[Records from a dataset]

────────────────

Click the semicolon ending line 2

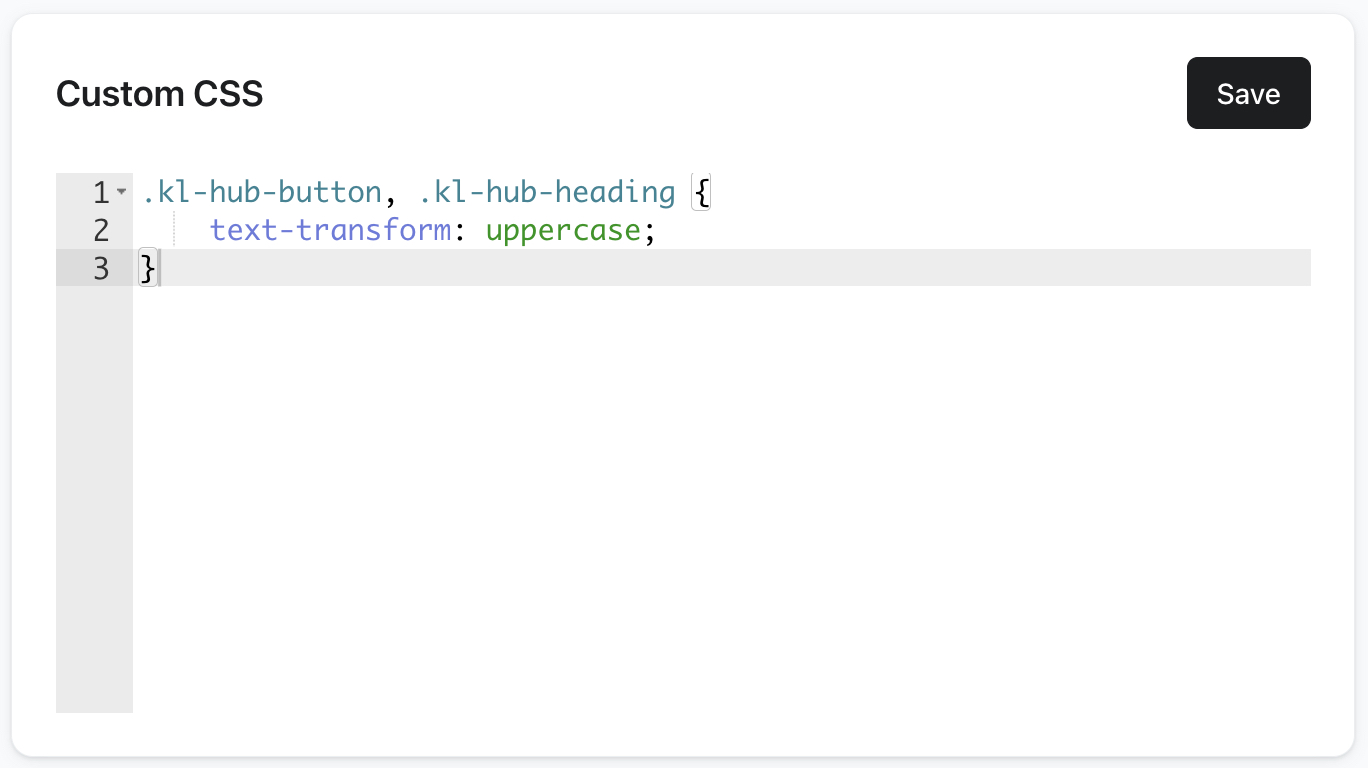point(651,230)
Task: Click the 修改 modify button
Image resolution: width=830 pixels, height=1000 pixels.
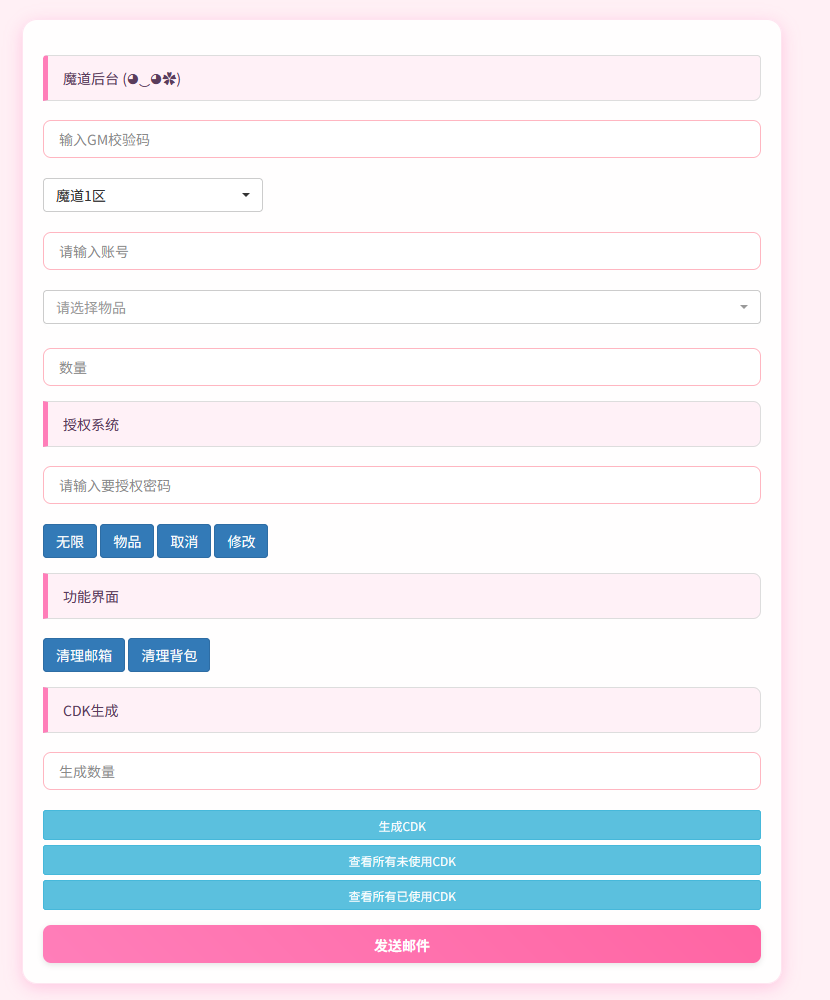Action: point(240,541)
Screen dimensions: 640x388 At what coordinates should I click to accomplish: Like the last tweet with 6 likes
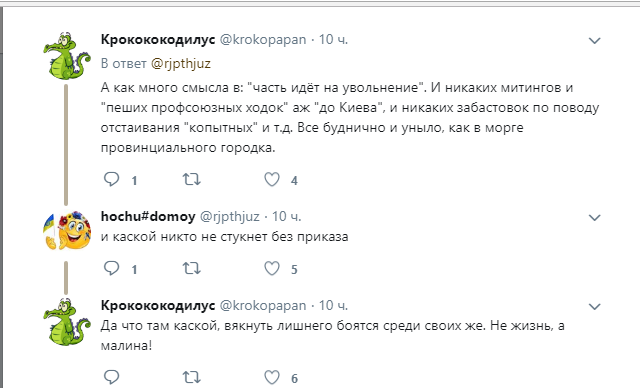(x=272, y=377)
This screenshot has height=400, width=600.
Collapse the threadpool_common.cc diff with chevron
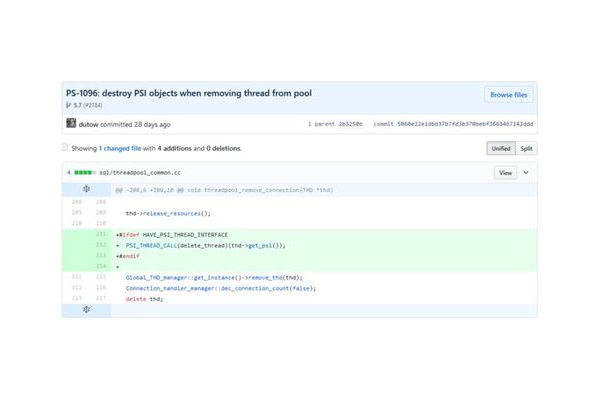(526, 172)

────────────────

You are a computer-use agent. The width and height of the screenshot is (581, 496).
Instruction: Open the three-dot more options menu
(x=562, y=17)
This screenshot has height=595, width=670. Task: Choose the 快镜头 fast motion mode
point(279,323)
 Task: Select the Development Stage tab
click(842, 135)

────────────────

What is needed is an exact copy of the lines above from the one with "Click the semicolon ending line 2" to the one with "This screenshot has height=400, width=600.", both ends kept, and nothing more; please leave the pictures out.

Click the semicolon ending line 2

point(651,230)
Task: Click the 修改 modify button
Image resolution: width=830 pixels, height=1000 pixels.
Action: point(240,541)
Screen dimensions: 640x388 At what coordinates should I click to accomplish: Like the last tweet with 6 likes
(x=272, y=377)
This screenshot has height=400, width=600.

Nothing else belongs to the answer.